Considered tonic, stomachic, antipyretic.

Parts used

– Fresh leaves used as topicals for articular rheumatism.
– In Thailand, used as a traditional medicine as a blood tonic, stomachic, antipyretic and treatment of muscular pain.

• Erectile dysfunction: Marketed as: blood tonic and muscle strengthening properties. as herbal supplement for erectile dysfunction or impotence problems.

Study Findings
• Constituents / Antioxidant: Study of the bark of A. luzonensis yielded five new xanthones and one new flavonoid, along with seven known xanthones and seven known flavonoids.
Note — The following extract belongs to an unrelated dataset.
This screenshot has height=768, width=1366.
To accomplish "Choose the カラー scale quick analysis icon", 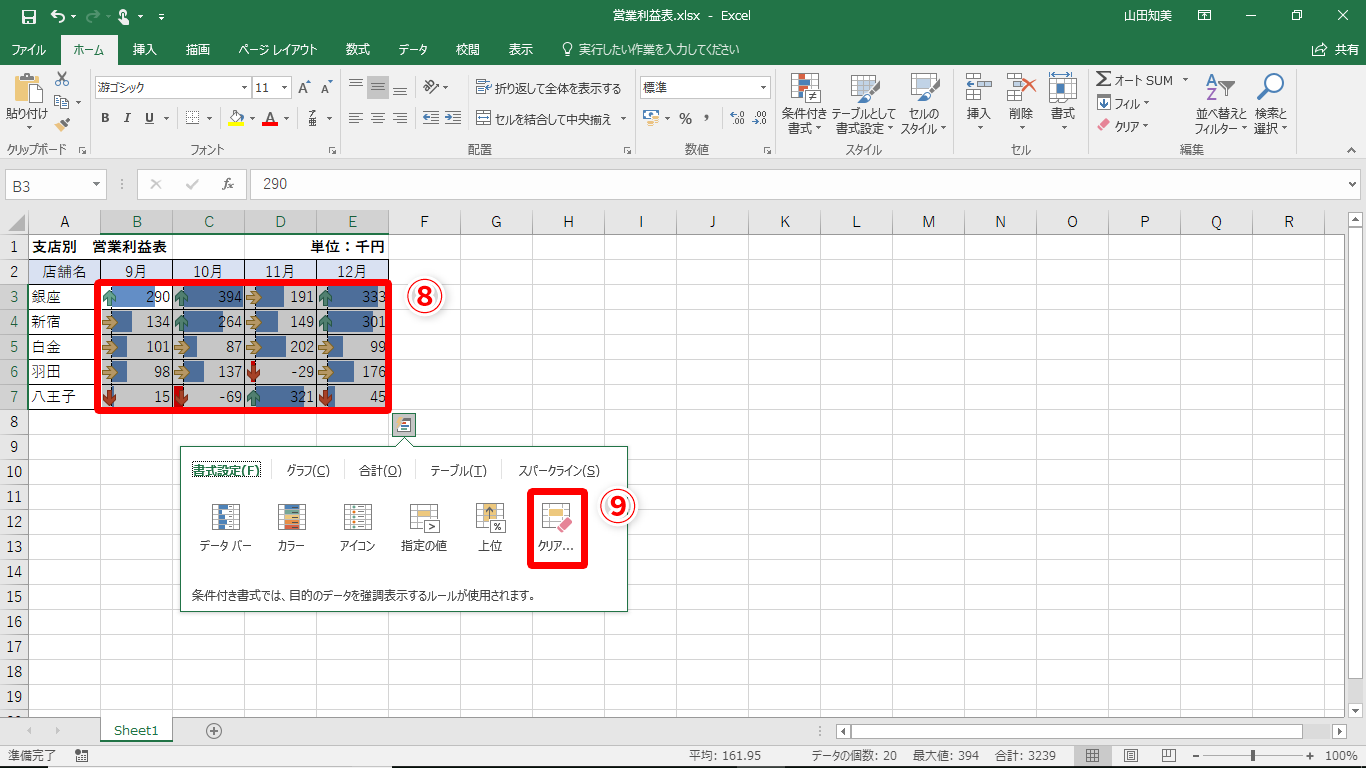I will point(291,528).
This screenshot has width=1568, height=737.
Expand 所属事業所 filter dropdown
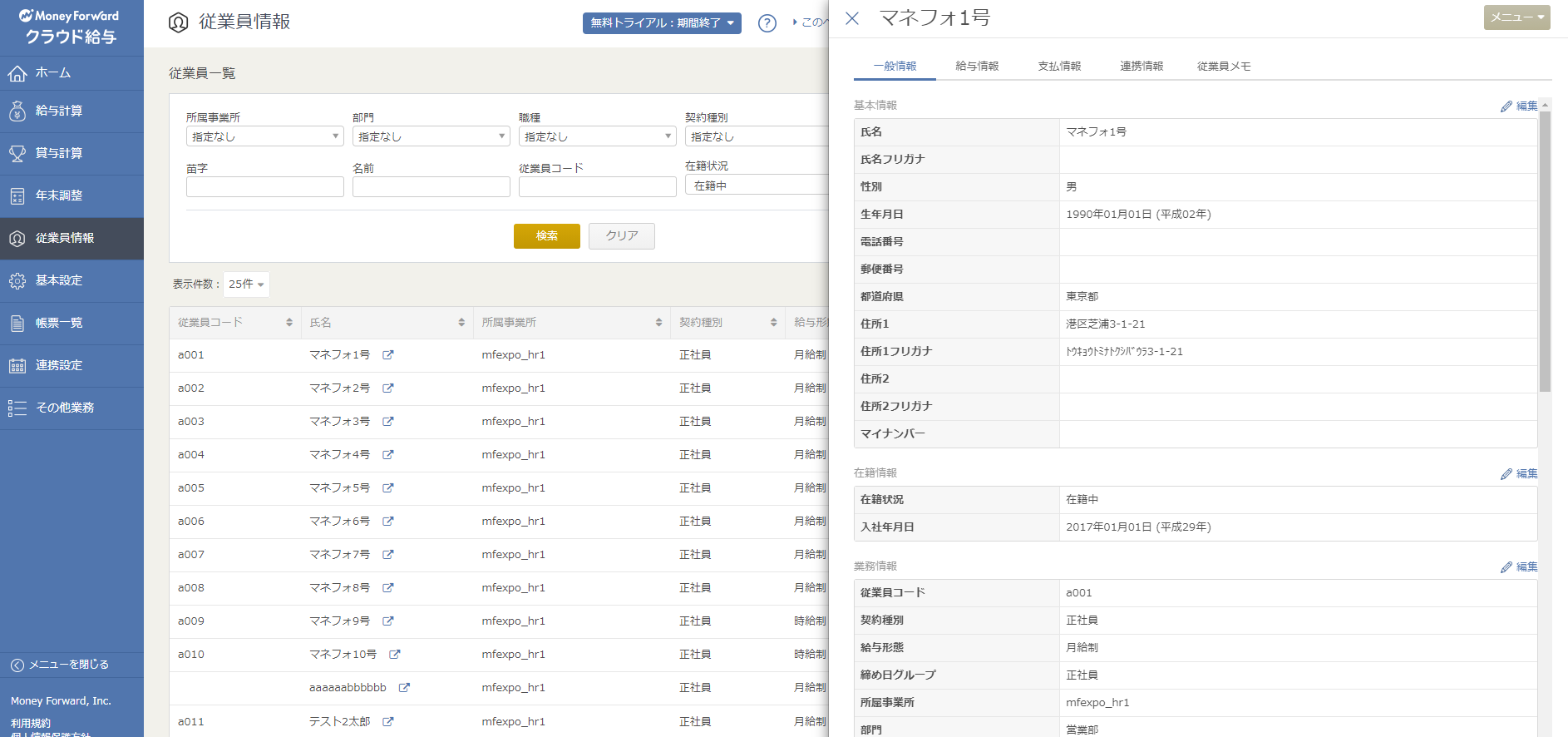[264, 136]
Almost all the flavonoids and one xanthone showed antioxidant activity. Compound 6, new flavonoid (3,5,7,49-tetrahydroxy-29-methoxyflavone), scavenged the DPPH radical to the same degree as a-tocopherol.
• Constituents / Antioxidant: A new flavonoid, 3,5,7,4′-tetrahydroxy-2′-methoxyflavone, isolated on autoxidation of epinephrine Hcl exhibited an effective antioxidant potency.
• Vasorelaxant / Antioxidant: Study of dichloromethane extract of Anaxagorea luzonensis showed concentration-dependent vasorelaxations. Results in the rat isolated aorta showed vasorelaxant responses, in part, mediated via the endothelium and NO-dependent pathways. Results provide evidence to support it use as a vasodilator agent.
• Tyrosinase Inhibition / Antioxidant: Study showed anti-tyrosinase activity and scavenging activity toward DPPH assay. Results demonstrate potential pharmaceutical and cosmetic applications.
• Prenylflavonoids / Estrogen Agonist Activity: Study isolated 8-isopentenylnaringenin that exhibited an estrogen agonist activity at an order greater than genistein.
• Xanthones / Cholinesterase Inhibitory Activity: Heartwood yielded five xanthones. Xanthone 3, 1,3,5-trihydroxy-4-prenylxanthone, exhibited the highest in vitro activity against acetylcholinesterase (AChE) and butyrlcholinesterase (BChE). Through enhancement of neurotransmitter acetylcholine (ACh) in the brain, cholinesterase inhibitory activity may have an important role in the treatment of Alzheimer’s disease.
• Antimicrobial Activity / Essential Oils: Study evaluated the essential oils from underground parts (roots and rhizomes) and aerial parts (stems, leaves, and flowers). Main constituents of aerial part oil were toluene, tetradecanoic acid, linalool, and caryophyllene oxide; underground parts were caryophyllene oxide, ß-damascenone, and ß-ionone. Essential oils from the root exhibited high antimicrobial activity against human pathogen K. pneumoniae. Essential oil of aerial parts displayed varying activity against all tested strains.
• Acute Oral Toxicity Testing: Study evaluated the safety of 95% ethanolic extract of Anaxagorea luzonensis and Ziziphus attopensis in rats. Results showed the extracts are safe to use as a material source for herbal drug development.

Capsules in the cybermarket; marketed for erectile dysfunction.